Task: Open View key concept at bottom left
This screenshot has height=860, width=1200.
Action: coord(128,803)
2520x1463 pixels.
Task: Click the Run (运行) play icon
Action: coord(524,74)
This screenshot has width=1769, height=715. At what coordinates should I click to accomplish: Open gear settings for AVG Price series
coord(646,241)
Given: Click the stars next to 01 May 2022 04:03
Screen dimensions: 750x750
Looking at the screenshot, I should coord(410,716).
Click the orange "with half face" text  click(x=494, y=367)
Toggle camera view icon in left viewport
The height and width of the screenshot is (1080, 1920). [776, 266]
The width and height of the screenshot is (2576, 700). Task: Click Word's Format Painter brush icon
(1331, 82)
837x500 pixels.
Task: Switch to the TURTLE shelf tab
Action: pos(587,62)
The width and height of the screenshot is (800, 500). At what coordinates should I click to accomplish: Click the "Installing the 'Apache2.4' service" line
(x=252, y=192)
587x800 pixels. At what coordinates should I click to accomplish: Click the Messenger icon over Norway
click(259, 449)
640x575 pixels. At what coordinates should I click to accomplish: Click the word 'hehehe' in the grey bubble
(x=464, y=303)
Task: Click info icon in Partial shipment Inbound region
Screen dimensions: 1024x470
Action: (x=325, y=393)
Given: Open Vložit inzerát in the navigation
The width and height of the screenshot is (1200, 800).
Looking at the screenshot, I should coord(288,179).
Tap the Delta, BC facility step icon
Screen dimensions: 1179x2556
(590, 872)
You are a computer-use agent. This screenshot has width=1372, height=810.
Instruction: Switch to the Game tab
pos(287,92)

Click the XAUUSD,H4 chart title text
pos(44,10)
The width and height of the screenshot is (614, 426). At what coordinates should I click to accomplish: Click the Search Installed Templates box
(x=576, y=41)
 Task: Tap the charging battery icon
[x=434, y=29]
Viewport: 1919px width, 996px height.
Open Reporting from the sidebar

______

Goal: Print all of the lines above again, unchanged and in the same order.

Result of this task:
Task: Open View key concept at bottom left
This screenshot has height=860, width=1200.
Action: coord(128,803)
2520x1463 pixels.
Task: Click the Run (运行) play icon
Action: coord(524,74)
This screenshot has width=1769, height=715. At what coordinates should I click to accomplish: Open gear settings for AVG Price series
coord(646,241)
Given: Click the stars next to 01 May 2022 04:03
Screen dimensions: 750x750
Looking at the screenshot, I should coord(410,716).
Click the orange "with half face" text  click(x=494, y=367)
Toggle camera view icon in left viewport
The height and width of the screenshot is (1080, 1920). [776, 266]
The width and height of the screenshot is (2576, 700). Task: Click Word's Format Painter brush icon
(1331, 82)
837x500 pixels.
Task: Switch to the TURTLE shelf tab
Action: pos(587,62)
The width and height of the screenshot is (800, 500). At what coordinates should I click to accomplish: Click the "Installing the 'Apache2.4' service" line
(x=252, y=192)
587x800 pixels. At what coordinates should I click to accomplish: Click the Messenger icon over Norway
click(259, 449)
640x575 pixels. At what coordinates should I click to accomplish: Click the word 'hehehe' in the grey bubble
(x=464, y=303)
Task: Click info icon in Partial shipment Inbound region
Screen dimensions: 1024x470
Action: (x=325, y=393)
Given: Open Vložit inzerát in the navigation
The width and height of the screenshot is (1200, 800).
Looking at the screenshot, I should coord(288,179).
Tap the Delta, BC facility step icon
Screen dimensions: 1179x2556
(590, 872)
You are a computer-use agent. This screenshot has width=1372, height=810.
Instruction: Switch to the Game tab
pos(287,92)

Click the XAUUSD,H4 chart title text
pos(44,10)
The width and height of the screenshot is (614, 426). At what coordinates should I click to accomplish: Click the Search Installed Templates box
(x=576, y=41)
 Task: Tap the charging battery icon
[x=434, y=29]
Viewport: 1919px width, 996px height.
Open Reporting from the sidebar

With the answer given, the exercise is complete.